EXERCISE DETAILS:
Nothing but a number is needed: the count of lines below that include "towarowym".

DATASET RECORDS:
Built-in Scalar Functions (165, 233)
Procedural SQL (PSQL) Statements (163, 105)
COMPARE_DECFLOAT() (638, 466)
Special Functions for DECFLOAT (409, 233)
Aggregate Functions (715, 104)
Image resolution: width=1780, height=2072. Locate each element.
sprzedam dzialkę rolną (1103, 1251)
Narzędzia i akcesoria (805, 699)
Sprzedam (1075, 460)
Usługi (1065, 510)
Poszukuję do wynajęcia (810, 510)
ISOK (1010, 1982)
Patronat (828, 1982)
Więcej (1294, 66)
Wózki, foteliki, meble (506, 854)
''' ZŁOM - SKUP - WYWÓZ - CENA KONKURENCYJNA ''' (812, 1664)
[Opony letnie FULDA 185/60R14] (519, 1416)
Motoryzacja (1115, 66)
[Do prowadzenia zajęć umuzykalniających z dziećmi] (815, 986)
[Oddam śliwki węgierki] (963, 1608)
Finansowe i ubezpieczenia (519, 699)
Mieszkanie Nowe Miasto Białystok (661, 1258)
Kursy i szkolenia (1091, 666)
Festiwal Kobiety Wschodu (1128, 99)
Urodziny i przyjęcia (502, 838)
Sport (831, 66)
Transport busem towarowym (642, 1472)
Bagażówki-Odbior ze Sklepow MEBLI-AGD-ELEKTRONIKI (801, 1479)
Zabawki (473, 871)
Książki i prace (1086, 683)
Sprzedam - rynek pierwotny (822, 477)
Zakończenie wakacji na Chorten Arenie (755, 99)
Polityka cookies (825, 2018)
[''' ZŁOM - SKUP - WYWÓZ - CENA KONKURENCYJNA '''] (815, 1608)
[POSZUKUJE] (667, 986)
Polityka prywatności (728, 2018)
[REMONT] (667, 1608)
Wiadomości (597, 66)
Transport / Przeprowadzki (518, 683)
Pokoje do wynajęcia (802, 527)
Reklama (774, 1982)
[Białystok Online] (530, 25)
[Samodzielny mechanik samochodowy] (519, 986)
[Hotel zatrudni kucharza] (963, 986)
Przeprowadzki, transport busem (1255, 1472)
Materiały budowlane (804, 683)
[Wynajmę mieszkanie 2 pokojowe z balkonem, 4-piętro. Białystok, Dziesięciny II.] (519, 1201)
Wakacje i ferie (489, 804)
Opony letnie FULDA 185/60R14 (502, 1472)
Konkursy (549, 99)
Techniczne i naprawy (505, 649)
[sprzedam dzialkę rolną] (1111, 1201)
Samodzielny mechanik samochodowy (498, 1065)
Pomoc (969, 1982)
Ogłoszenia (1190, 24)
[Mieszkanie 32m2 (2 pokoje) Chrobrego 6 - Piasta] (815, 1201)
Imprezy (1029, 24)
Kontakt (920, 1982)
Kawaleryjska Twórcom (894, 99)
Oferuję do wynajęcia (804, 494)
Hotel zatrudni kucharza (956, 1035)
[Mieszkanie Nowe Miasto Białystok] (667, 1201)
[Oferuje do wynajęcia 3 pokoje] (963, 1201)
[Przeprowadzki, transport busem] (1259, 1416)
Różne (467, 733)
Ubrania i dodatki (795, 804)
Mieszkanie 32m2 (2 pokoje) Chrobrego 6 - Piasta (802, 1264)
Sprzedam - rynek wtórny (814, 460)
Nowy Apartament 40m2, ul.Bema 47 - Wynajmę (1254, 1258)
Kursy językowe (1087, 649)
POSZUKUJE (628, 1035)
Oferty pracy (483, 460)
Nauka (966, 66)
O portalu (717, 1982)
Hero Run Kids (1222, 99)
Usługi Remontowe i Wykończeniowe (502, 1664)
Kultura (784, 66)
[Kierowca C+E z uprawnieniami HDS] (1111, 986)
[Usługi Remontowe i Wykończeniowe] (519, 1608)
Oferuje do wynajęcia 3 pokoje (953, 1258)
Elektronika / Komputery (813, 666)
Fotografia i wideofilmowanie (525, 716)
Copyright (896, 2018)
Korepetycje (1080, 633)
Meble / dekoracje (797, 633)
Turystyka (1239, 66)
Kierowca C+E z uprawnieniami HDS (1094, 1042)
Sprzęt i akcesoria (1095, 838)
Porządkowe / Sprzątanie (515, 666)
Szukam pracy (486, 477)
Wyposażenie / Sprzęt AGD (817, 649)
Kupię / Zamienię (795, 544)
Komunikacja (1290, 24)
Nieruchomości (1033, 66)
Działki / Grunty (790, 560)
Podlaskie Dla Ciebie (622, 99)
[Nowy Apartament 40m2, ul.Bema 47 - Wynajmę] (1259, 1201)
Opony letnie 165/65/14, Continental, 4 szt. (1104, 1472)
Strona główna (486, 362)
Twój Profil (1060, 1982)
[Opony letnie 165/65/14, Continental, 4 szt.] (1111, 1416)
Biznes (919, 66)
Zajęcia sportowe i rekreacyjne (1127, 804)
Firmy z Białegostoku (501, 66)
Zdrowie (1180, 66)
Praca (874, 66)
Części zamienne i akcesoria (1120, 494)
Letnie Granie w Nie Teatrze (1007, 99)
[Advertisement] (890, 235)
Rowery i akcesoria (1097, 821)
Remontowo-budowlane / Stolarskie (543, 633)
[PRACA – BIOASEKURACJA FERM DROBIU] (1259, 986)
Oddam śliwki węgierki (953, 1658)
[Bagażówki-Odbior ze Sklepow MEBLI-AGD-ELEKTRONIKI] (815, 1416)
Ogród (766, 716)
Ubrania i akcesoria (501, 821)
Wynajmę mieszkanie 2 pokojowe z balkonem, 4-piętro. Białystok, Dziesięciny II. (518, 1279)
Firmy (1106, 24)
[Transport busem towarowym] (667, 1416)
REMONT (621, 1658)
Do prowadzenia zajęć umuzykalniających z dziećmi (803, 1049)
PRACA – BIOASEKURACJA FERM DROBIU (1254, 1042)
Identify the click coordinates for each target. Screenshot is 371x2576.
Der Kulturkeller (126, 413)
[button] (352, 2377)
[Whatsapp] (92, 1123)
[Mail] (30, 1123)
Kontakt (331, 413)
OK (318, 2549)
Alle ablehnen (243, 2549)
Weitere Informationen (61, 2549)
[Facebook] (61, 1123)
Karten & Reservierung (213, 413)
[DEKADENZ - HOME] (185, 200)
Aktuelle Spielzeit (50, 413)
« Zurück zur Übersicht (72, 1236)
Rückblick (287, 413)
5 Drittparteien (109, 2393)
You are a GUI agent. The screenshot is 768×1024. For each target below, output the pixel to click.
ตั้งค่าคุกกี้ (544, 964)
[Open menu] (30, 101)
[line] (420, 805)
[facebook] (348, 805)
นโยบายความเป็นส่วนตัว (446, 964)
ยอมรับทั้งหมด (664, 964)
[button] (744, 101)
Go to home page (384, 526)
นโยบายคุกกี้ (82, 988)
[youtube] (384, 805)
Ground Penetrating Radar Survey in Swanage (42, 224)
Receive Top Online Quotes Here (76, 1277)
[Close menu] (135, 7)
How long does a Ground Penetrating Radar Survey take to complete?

ANSWER FOR THIS EXERCISE:
2